Sympathetic overdrive, activation of
renin angiotensin systems (RAS), and oxidative stress are vitally involved in the pathogenesis of
hypertension and cardiovascular remodeling. We recently identified that vaccarin protected endothelial cell function from oxidative stress or high
glucose. In this study, we aimed to investigate whether vaccarin attenuated
hypertension and cardiovascular remodeling. Two-kidney one-
clip (2K1C) model rats were used, and low dose of vaccarin (10 mg/kg), high dose of vaccarin (30 mg/kg),
captopril (30 mg/kg) were intraperitoneally administrated.
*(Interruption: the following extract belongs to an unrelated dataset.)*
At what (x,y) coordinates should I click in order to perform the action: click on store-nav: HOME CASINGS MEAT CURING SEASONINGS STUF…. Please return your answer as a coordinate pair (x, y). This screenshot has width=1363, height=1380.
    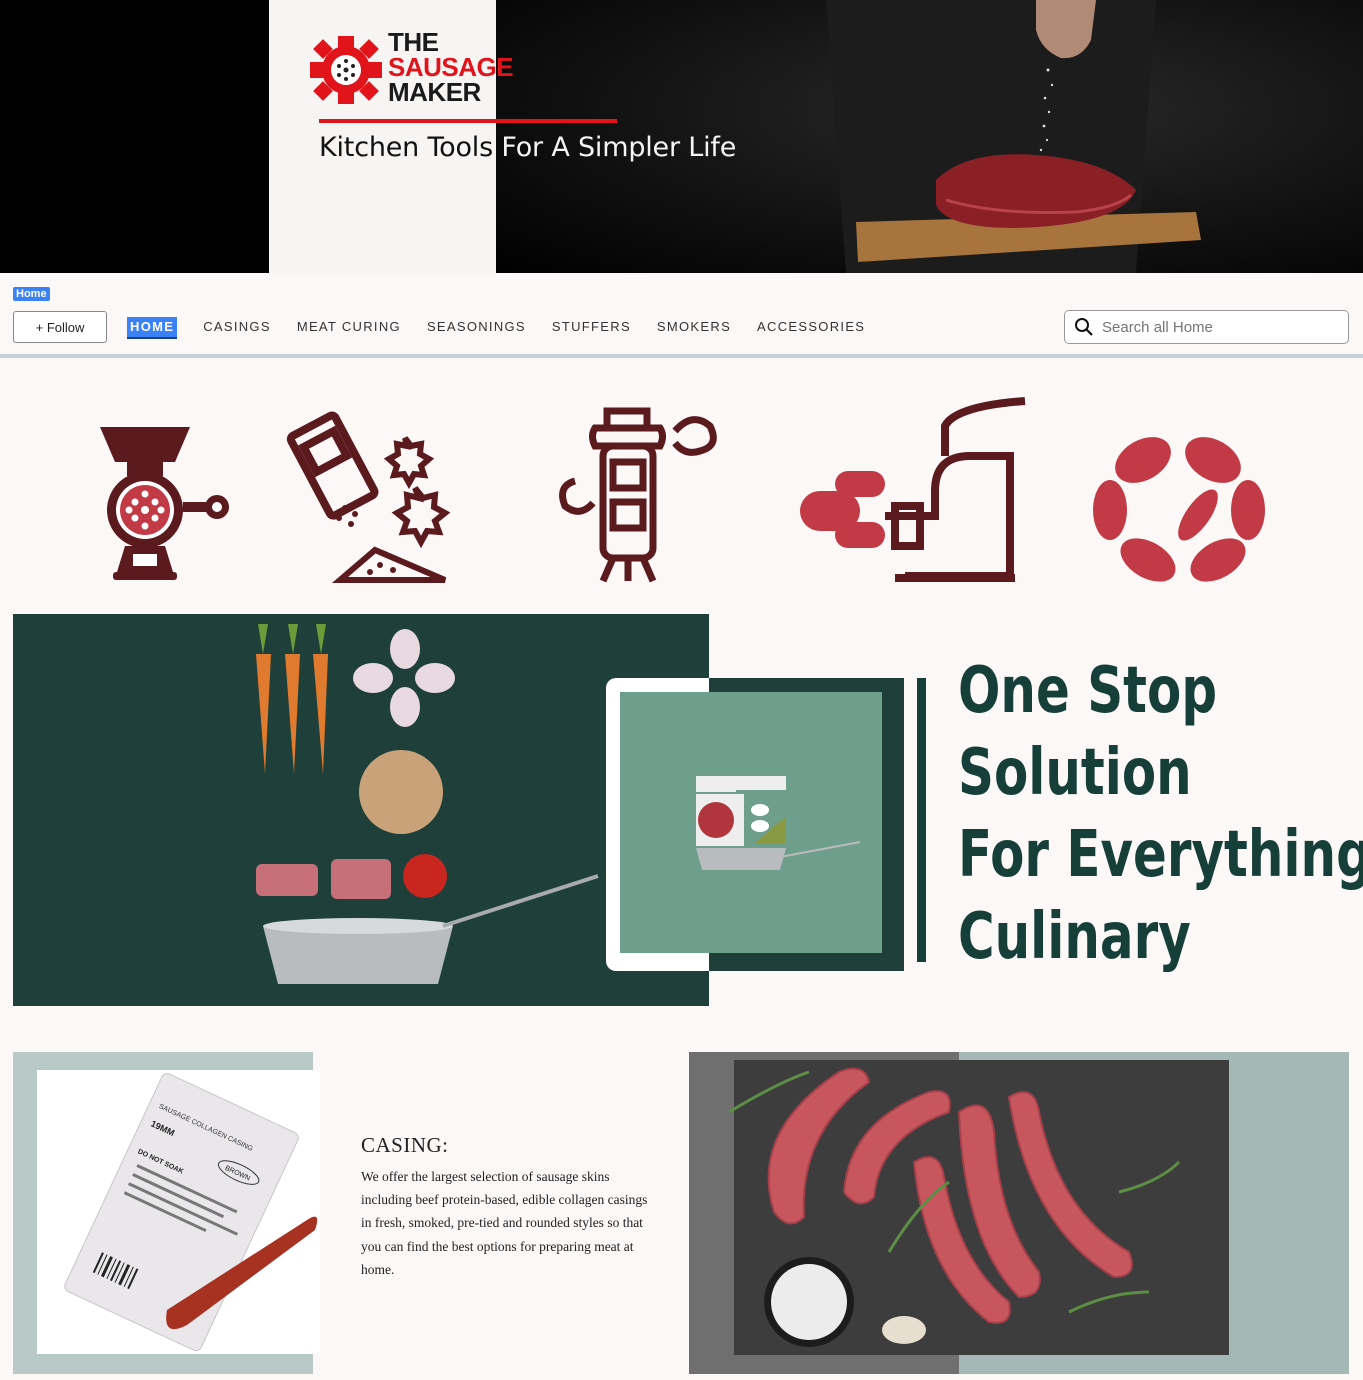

Herein, we showed that 2K1C rats exhibited higher systolic blood pressure (SBP), diastolic blood pressure (DBP), mean arterial pressure (MAP), left ventricular mass/
body weight ratio, myocardial
hypertrophy or
fibrosis, media thickness, and media thickness to lumen diameter, which were obviously alleviated by vaccarin and
captopril. In addition, both vaccarin and
captopril abrogated the increased plasma
renin,
angiotensin II (Ang II),
norepinephrine (NE), and the basal sympathetic activity. The AT1R
protein expressions,
NADPH oxidase subunit NOX-2
protein levels and
malondialdehyde (MDA) content were significantly increased, whereas
superoxide dismutase (SOD) and
catalase (CAT) activities were decreased in myocardium, aorta, and mesenteric artery of 2K1C rats, both vaccarin and
captopril treatment counteracted these changes in renovascular hypertensive rats. Collectively, we concluded that vaccarin may be a novel complementary therapeutic medicine for the prevention and treatment of
hypertension. The mechanisms for
antihypertensive effects of vaccarin may be associated with inhibition of sympathetic activity, RAS, and oxidative stress.